● **SET EXERCISE**
Revise the stretch from the line containing "This screenshot has height=845, width=1400." through the line containing "I will pos(176,704).", changing "screenshot" to "screen capture" and leaving everything else as is. Give back only those lines.

● **DATASET CONTENT**
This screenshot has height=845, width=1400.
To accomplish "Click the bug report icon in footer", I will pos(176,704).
---
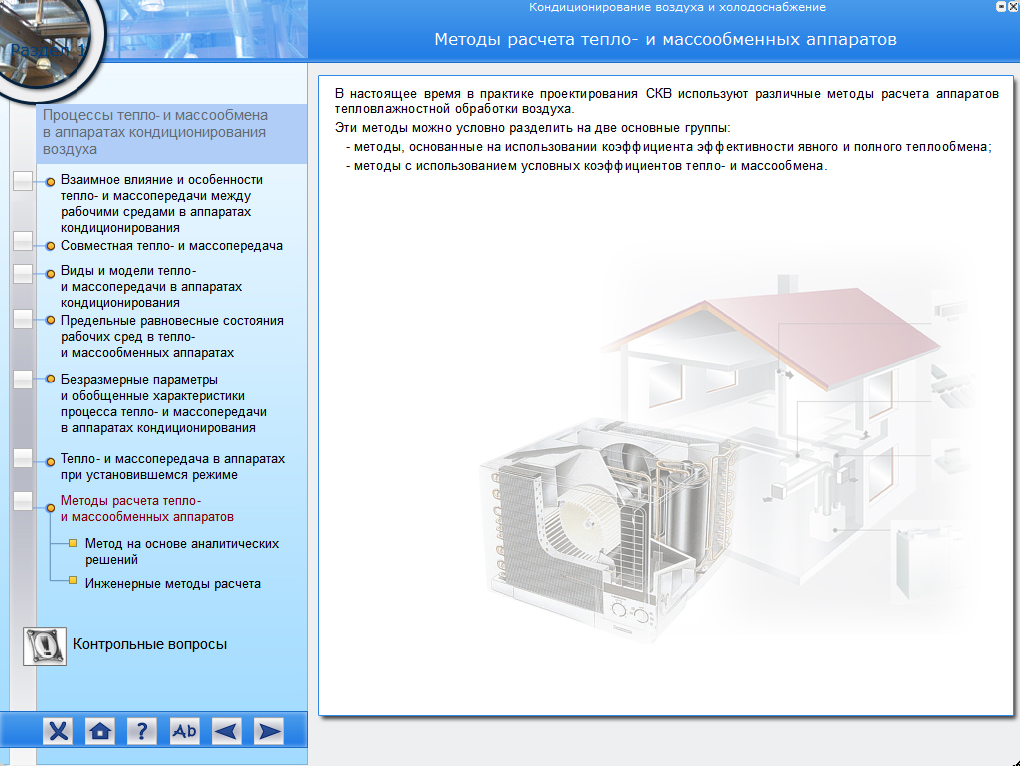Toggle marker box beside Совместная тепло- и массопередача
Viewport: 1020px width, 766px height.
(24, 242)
---
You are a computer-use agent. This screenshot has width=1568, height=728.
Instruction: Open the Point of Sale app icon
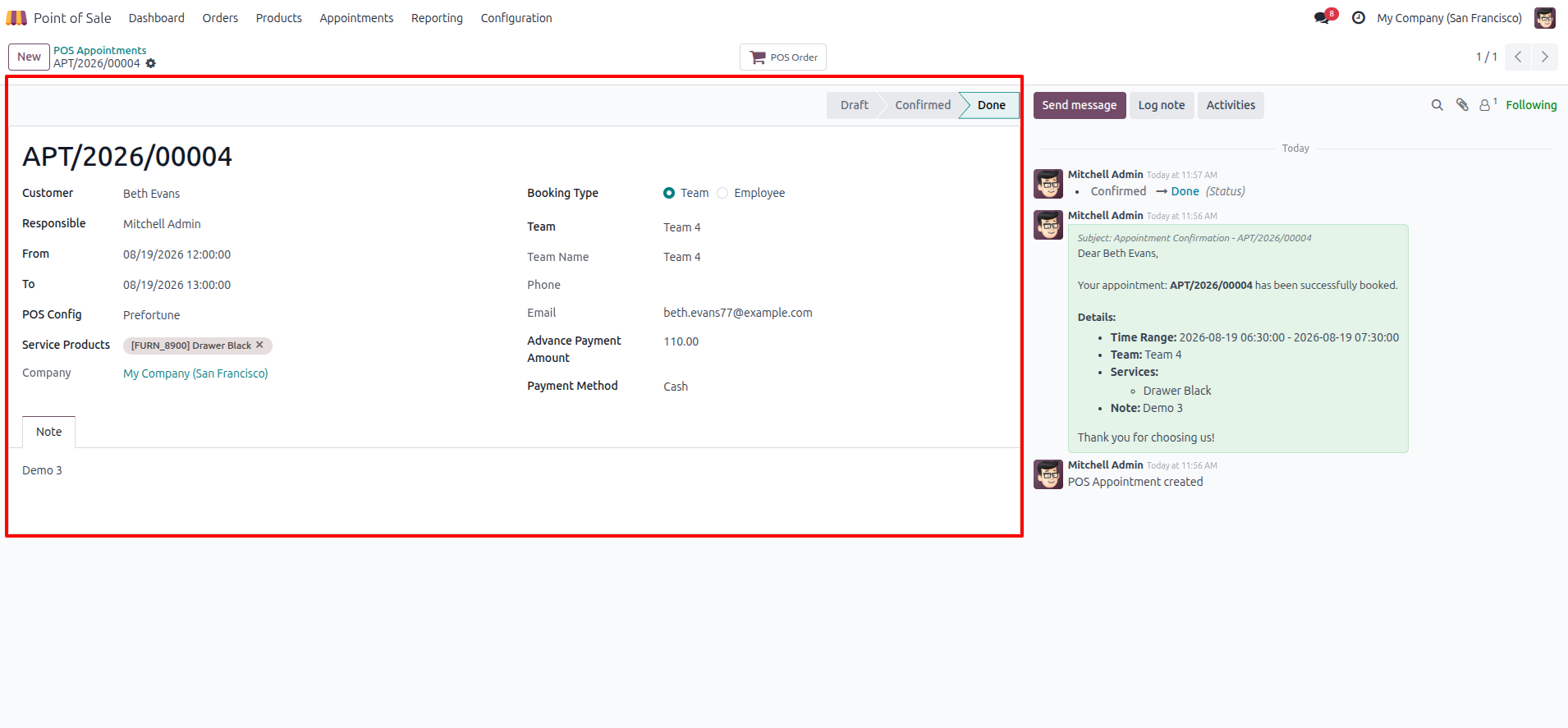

● **FINISHED ANSWER**
This screen capture has height=845, width=1400.
To accomplish "Click the bug report icon in footer", I will pos(176,704).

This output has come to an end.